About the Role
We are seeking a seasoned Senior PostgreSQL DBA to design, operate, and evolve highly available, scalable database platforms powering a high-volume, customer-facing global travel technology ecosystem. This is a mission-critical role at the heart of production operations — ideal for a hands-on engineer who thrives under pressure, owns problems end-to-end, and brings deep PostgreSQL and Patroni expertise to the table.
If you’ve built HA clusters, led major incident response, and driven automation at scale — this role was built for you.
Key Responsibilities
PostgreSQL Architecture & Design
- Design and maintain scalable, fault-tolerant PostgreSQL architectures aligned with business growth strategy
- Define standards for cluster design, configuration, versioning, and lifecycle management
- Architect and operate high-availability environments using Patroni with distributed consensus systems (etcd / Consul)

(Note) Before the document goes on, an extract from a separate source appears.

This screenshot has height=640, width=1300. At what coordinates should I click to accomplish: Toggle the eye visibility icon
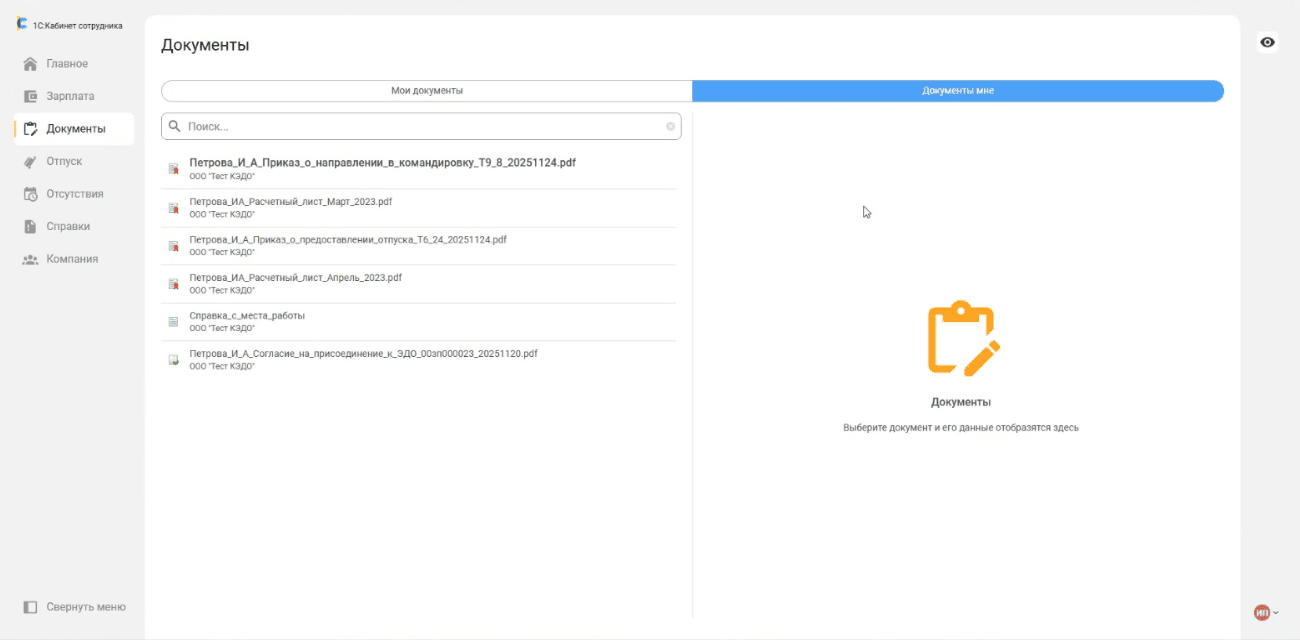pyautogui.click(x=1267, y=42)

- Lead PostgreSQL upgrades, migrations, and platform modernisation initiatives with minimal downtime
- Evaluate and implement PostgreSQL extensions and best practices for large-scale production workloads
Operations & Production Support
- Own day-to-day operational health of PostgreSQL platforms across production and non-production environments
- Lead major incident response — failovers, performance degradation, replication issues, and data consistency problems
- Perform deep Root Cause Analysis (RCA) and drive long-term corrective and preventive actions
- Tune PostgreSQL for performance and stability across:
- Memory and storage optimisation
- WAL and checkpoint tuning
- Autovacuum and bloat management
- Query optimisation and execution plan analysis
- Manage and validate backup, restore, and point-in-time recovery strategies (pgBackRest, Barman, or equivalent)
- Serve as a senior escalation point during on-call rotations and high-severity production events
Patroni & High Availability
- Design, configure, and operate Patroni-based PostgreSQL clusters in production
- Troubleshoot complex HA scenarios including:
- Leader election failures
- Split-brain conditions
- Network partitions and fencing issues
- Define and tune HA behaviour — failover, switchover, and synchronous replication settings
- Establish safe maintenance, patching, and upgrade procedures for HA environments
Automation, Monitoring & Reliability
- Drive automation for PostgreSQL provisioning, configuration, patching, and deployments
- Implement proactive monitoring and alerting for performance, replication, capacity, and availability
- Partner with SRE and infrastructure teams to improve platform reliability and operational tooling
- Develop and maintain operational documentation, runbooks, and SOPs
Infrastructure & Tooling
- Strong Linux fundamentals across production database environments
- Experience with cloud or hybrid environments — AWS / Azure / GCP
- Familiarity with monitoring tools: Prometheus, Grafana, Datadog, or equivalent
- Scripting proficiency in Bash, Python, or similar
Requirements
Must-Have
- Proven, hands-on PostgreSQL DBA experience in large-scale production environments
- Deep expertise in Patroni-based HA cluster design and operations
- Strong understanding of PostgreSQL internals — WAL, autovacuum, query planning, replication
- Experience with backup and recovery tools: pgBackRest or Barman
- Solid Linux systems knowledge and cloud platform exposure (AWS / Azure / GCP)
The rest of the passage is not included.